EXERCISE =
Please repeat exactly the lines below from the one containing "[Love Leads Home] (639, 1912)" down to the one containing "Art (203, 161)", both included, and nothing else.

RECORDS SHOWN =
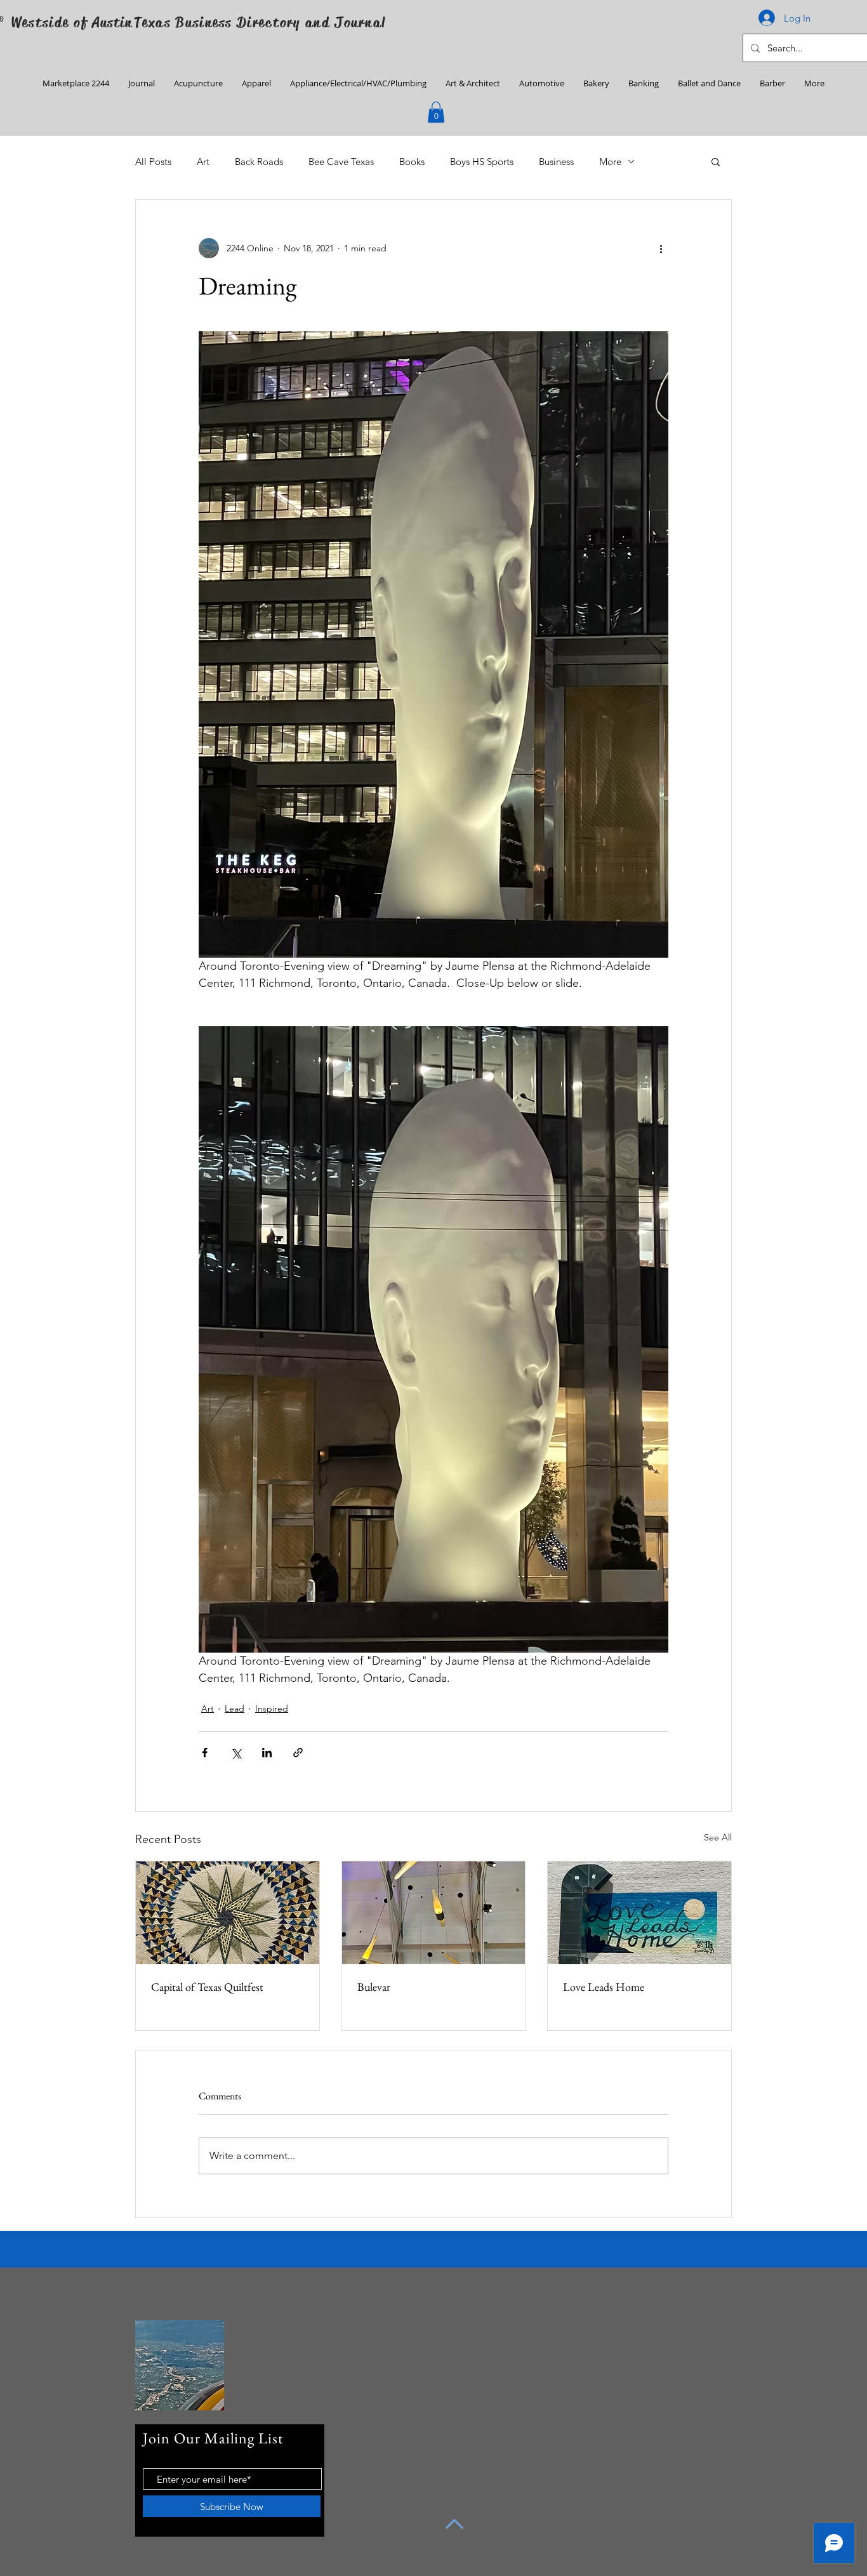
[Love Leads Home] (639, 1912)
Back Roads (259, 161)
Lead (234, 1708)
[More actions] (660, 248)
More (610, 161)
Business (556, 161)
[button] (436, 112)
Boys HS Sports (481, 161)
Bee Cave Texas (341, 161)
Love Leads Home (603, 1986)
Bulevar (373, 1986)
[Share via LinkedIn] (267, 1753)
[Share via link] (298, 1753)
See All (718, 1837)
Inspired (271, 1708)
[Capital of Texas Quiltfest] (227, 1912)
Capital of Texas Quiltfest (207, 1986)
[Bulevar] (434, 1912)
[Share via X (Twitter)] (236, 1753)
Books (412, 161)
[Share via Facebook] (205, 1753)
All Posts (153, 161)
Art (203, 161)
---
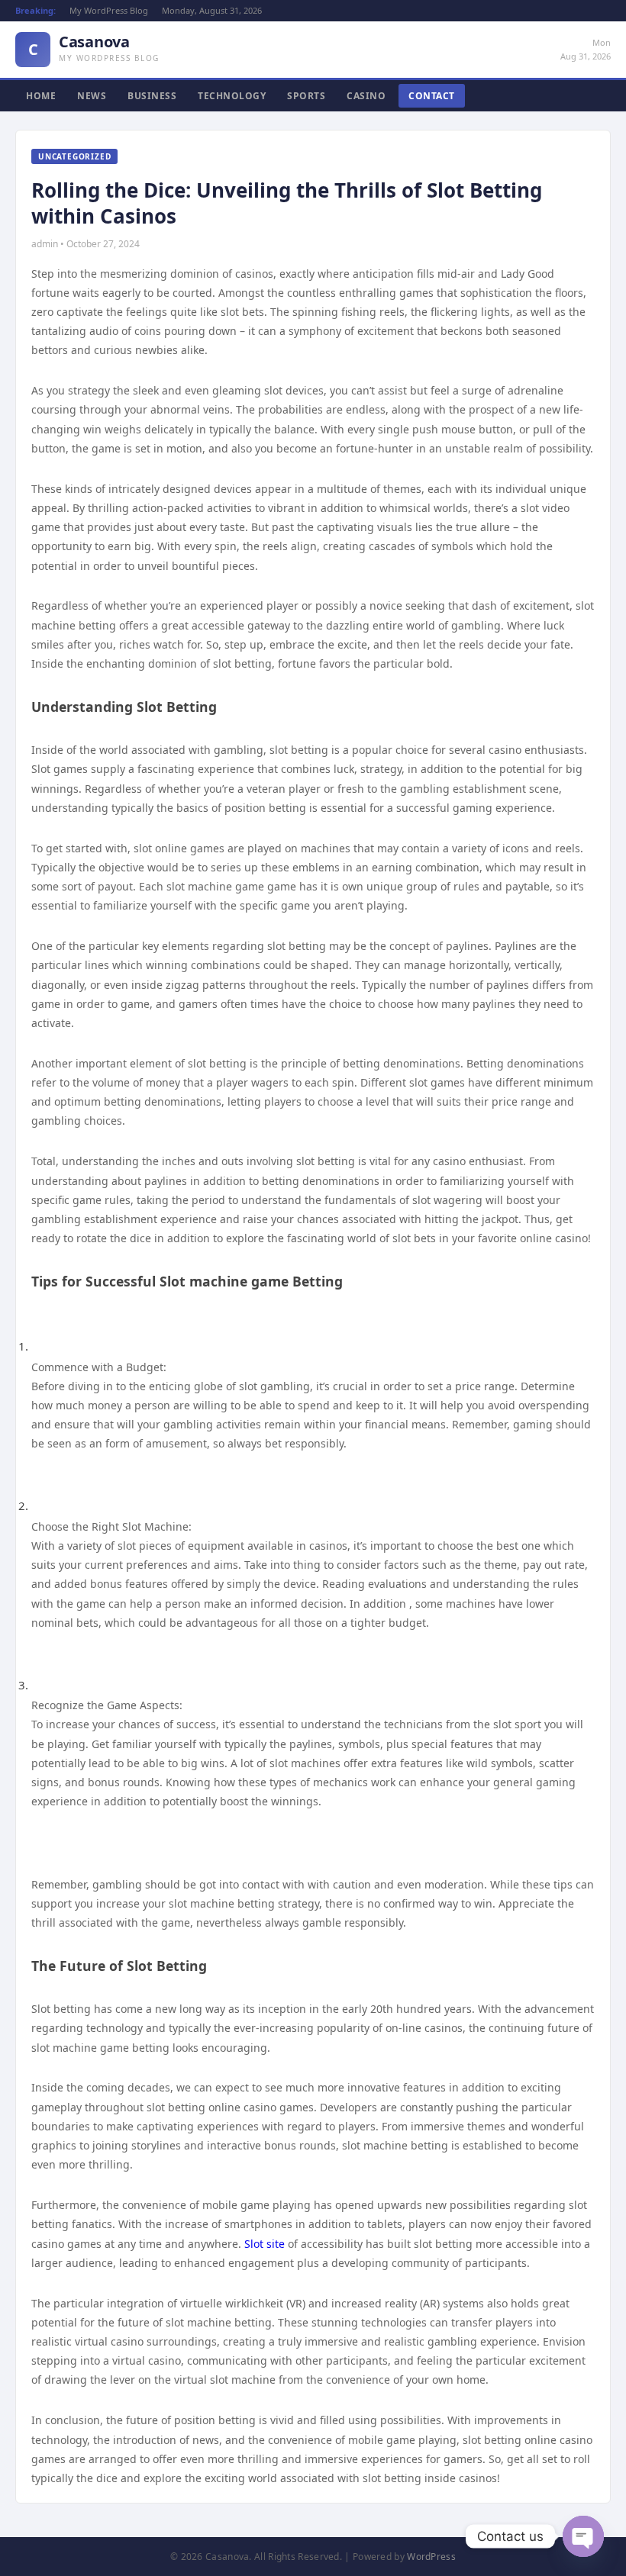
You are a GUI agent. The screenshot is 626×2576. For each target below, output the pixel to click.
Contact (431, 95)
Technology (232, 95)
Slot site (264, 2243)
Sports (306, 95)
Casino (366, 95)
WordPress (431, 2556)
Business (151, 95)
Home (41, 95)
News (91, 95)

RESULT =
[Love Leads Home] (639, 1912)
Back Roads (259, 161)
Lead (234, 1708)
[More actions] (660, 248)
More (610, 161)
Business (556, 161)
[button] (436, 112)
Boys HS Sports (481, 161)
Bee Cave Texas (341, 161)
Love Leads Home (603, 1986)
Bulevar (373, 1986)
[Share via LinkedIn] (267, 1753)
[Share via link] (298, 1753)
See All (718, 1837)
Inspired (271, 1708)
[Capital of Texas Quiltfest] (227, 1912)
Capital of Texas Quiltfest (207, 1986)
[Bulevar] (434, 1912)
[Share via X (Twitter)] (236, 1753)
Books (412, 161)
[Share via Facebook] (205, 1753)
All Posts (153, 161)
Art (203, 161)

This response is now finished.